Bob apretó aún más los párpados. Debajo, los ojos parecían moverse como si recorrieran el laboratorio mientras hablaba.
—Había una nube química de algún tipo; parecía como… congelada.
—¿Qué material era el que estaba más cerca?
—No sé. ¡No sé!
—Imagine el espacio alrededor de la bola de cristal.
—Un crisol de platino y… unas ampollas de cristal. ¡Un tamiz! Un soplete… Otro quemador Bunsen.
Ellen intercambió miradas satisfechas con Marcus y Edwin.
—¿Un crisol de platino, dice?
—Sí —respondió Bob.
Al cabo de otra media hora, Ellen había obtenido complicados detalles de la memoria de Bob, y Marcus había completado la información con lo que había visto en sus breves instantes dentro del laboratorio, mientras Edwin iba escribiendo cada palabra en su Biblia. Cuando Bob, exhausto en cuerpo y alma por el ejercicio, insistió que había rebuscado todos los detalles posibles, Ellen se disculpó, fue a la habitación de al lado y reapareció con unos guantes oscuros en las manos y un delantal de caucho y llevando una caja de ampollas.
—¿Guarda suministros químicos aquí, señorita Swallow? —preguntó Marcus.
—Por supuesto. No puedo estar siempre en el Instituto, señor Mansfield —envió a Edwin a una farmacia cercana a comprar ciertos artículos que no poseía en su almacén en miniatura.

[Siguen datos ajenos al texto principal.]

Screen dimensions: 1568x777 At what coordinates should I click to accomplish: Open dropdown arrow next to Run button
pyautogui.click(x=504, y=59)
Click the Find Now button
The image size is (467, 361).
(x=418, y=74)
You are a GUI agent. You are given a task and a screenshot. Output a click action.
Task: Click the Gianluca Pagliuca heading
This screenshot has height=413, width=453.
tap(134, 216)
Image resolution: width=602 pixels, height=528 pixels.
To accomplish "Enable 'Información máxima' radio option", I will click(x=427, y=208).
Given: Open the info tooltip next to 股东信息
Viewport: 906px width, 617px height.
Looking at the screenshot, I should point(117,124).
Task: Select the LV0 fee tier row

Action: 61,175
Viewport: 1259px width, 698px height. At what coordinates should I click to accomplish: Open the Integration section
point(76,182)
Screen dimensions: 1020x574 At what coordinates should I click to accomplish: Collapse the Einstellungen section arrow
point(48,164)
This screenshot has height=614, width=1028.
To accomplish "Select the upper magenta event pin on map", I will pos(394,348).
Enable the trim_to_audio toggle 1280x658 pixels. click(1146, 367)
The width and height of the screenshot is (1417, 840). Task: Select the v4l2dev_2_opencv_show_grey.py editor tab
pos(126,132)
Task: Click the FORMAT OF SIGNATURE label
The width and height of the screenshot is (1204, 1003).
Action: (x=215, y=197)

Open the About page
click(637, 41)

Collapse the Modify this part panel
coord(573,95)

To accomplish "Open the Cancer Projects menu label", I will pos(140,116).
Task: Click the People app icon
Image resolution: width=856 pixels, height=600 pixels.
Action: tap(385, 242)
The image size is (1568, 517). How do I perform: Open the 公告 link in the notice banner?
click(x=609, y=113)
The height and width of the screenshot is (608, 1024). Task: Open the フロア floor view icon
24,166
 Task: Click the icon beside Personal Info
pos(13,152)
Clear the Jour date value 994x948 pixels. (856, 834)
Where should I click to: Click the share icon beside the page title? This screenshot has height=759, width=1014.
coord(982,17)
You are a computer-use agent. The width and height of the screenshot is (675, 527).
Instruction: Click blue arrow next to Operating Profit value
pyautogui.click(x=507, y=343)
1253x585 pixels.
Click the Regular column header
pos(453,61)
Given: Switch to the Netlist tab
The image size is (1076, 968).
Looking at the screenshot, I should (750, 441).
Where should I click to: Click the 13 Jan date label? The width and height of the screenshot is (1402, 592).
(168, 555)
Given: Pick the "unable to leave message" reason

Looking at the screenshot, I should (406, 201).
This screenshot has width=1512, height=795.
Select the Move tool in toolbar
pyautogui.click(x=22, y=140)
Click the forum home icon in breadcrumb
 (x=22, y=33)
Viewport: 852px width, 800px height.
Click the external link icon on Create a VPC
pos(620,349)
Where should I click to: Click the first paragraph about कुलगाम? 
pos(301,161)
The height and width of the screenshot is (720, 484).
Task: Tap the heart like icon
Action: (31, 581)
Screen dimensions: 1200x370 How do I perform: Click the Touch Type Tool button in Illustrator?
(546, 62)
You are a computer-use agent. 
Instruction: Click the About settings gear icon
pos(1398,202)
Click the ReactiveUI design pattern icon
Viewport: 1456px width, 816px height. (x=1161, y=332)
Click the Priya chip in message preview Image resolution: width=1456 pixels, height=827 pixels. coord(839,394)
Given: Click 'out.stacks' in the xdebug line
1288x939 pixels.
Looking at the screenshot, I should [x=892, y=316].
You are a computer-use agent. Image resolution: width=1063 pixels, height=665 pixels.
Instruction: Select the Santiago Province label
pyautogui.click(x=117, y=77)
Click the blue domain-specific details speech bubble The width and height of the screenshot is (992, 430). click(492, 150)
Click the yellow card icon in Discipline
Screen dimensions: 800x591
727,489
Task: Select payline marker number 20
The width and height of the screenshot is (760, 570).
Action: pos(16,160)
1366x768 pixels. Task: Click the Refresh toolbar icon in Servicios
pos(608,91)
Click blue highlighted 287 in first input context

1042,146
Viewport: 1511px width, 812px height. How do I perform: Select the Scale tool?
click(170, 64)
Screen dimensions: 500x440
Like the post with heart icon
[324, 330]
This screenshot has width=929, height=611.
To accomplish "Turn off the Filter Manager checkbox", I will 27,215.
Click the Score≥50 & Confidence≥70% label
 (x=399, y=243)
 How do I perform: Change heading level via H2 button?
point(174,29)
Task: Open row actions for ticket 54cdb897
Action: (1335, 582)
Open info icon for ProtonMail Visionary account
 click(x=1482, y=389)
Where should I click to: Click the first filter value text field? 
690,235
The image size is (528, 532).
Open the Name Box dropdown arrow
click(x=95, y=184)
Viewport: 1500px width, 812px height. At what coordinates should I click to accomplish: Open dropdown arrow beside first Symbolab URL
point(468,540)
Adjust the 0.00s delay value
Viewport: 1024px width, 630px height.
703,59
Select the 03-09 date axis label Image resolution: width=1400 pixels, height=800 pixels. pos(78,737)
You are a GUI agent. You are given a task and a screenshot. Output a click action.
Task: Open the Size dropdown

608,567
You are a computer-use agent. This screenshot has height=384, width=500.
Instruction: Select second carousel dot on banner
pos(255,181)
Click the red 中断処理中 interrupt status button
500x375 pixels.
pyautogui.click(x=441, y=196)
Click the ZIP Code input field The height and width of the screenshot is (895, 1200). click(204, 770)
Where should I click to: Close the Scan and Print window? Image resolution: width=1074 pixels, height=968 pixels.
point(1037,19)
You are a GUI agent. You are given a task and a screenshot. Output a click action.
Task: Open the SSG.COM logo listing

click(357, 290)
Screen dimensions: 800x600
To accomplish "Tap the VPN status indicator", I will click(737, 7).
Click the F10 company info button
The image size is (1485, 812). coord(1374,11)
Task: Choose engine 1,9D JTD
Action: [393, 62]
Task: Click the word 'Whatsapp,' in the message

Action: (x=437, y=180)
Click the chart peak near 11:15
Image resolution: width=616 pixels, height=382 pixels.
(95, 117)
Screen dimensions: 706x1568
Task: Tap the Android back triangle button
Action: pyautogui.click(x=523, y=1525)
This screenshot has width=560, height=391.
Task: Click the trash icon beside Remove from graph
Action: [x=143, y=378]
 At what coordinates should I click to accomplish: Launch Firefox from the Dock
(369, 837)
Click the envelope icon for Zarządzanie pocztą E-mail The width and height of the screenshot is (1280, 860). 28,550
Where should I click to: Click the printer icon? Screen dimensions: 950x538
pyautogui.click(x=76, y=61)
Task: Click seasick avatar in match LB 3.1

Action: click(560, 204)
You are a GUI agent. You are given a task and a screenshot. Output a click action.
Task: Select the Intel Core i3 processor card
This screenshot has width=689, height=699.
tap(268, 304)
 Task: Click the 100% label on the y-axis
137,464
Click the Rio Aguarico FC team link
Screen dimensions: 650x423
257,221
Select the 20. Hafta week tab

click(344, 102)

En cuanto regresó, empezaron a seguir en sentido inverso los pasos que debía de haber dado el experimentador.
Bob cogió el periódico que había traído Edwin de su excursión.
—¿Mansfield? —dijo con un grito ahogado—. El hombre que os intimidó a Hammie y a ti, ¿cuál dijiste que creías que podía ser su nombre?
—Cheshire, me parece. Pero no era más que una idea que se me ocurrió. Por lo menos, hasta que tengamos tiempo de investigarlo. ¿Por qué?
Bob enrolló el periódico y se lo lanzó.
UNA MUERTE HORRIBLE
Un desgraciado accidente ocurrido el domingo en Boston le costó la vida a Joseph Cheshire, un respetable agente de Bolsa a comisión, nacido en Cape Cod. Al parecer, el señor Cheshire caminaba por el lugar cuando estalló una alcantarilla debajo de él y las llamas le envolvieron de inmediato y se extendieron con gran rapidez por la alcantarilla. Pronto llegó a la escena un cirujano, pero dijo que no había ninguna esperanza para la víctima, que murió unos minutos más tarde. El señor Cheshire, además de ser conocido en el mundo de los negocios, mostró gran valentía y perseverancia cristiana en tiempos recientes al ser una víctima de la catástrofe de State Street, que le dejó unas lesiones permanentes y repugnantes, producidas por sustancias químicas, en el rostro, la cabeza y las manos. El Departamento de Alcantarillado está investigando en busca de indicios, pero parece haber pocas dudas de que la explosión se produjo por un escape de gas en un conducto defectuoso de la calle que se comunicaba con la alcantarilla.